> _Material supplied_:
______________________________

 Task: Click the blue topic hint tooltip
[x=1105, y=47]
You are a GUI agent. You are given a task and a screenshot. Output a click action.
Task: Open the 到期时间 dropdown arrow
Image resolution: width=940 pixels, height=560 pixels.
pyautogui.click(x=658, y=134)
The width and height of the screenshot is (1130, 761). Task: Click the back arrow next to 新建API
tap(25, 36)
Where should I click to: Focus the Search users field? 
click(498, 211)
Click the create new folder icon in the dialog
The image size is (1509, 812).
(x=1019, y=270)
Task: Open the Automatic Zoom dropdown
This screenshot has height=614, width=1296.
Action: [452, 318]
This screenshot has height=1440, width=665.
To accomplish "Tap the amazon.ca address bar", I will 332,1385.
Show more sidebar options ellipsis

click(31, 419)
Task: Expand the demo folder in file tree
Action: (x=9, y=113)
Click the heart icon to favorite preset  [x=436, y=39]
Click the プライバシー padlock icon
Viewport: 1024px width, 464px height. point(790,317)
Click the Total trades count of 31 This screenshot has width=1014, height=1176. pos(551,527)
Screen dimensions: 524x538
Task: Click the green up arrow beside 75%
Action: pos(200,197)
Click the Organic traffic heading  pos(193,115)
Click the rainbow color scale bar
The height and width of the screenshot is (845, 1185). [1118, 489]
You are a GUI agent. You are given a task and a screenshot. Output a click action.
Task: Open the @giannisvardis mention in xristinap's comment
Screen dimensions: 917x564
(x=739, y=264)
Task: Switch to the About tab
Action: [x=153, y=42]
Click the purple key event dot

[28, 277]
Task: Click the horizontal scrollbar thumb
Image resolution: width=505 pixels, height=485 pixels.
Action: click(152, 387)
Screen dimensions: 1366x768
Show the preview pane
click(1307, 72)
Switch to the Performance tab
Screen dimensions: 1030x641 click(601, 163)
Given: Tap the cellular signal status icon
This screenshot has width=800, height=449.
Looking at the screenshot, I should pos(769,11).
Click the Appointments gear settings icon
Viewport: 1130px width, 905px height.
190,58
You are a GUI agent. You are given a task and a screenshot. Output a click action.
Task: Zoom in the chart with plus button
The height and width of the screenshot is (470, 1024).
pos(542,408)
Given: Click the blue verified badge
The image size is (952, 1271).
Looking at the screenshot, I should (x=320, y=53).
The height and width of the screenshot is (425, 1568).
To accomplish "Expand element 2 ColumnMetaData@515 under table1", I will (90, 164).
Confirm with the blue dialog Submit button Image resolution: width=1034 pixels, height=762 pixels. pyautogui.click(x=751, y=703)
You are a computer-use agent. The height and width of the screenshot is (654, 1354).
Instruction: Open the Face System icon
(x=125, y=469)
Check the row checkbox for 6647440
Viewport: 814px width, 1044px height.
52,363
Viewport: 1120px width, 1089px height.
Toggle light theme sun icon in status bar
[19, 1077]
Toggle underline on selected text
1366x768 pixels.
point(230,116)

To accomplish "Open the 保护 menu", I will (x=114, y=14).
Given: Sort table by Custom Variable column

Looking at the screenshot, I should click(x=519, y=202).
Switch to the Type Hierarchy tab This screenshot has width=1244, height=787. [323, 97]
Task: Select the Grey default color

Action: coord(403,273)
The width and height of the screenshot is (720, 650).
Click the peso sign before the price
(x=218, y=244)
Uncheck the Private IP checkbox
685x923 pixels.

______________________________

Please reproduce, exactly as they appear above, the lines from the line containing "The image size is (952, 1271)." up to and including the line containing "Viewport: 1120px width, 1089px height.".

The image size is (952, 1271).
Looking at the screenshot, I should (x=320, y=53).
The height and width of the screenshot is (425, 1568).
To accomplish "Expand element 2 ColumnMetaData@515 under table1", I will (90, 164).
Confirm with the blue dialog Submit button Image resolution: width=1034 pixels, height=762 pixels. pyautogui.click(x=751, y=703)
You are a computer-use agent. The height and width of the screenshot is (654, 1354).
Instruction: Open the Face System icon
(x=125, y=469)
Check the row checkbox for 6647440
Viewport: 814px width, 1044px height.
52,363
Viewport: 1120px width, 1089px height.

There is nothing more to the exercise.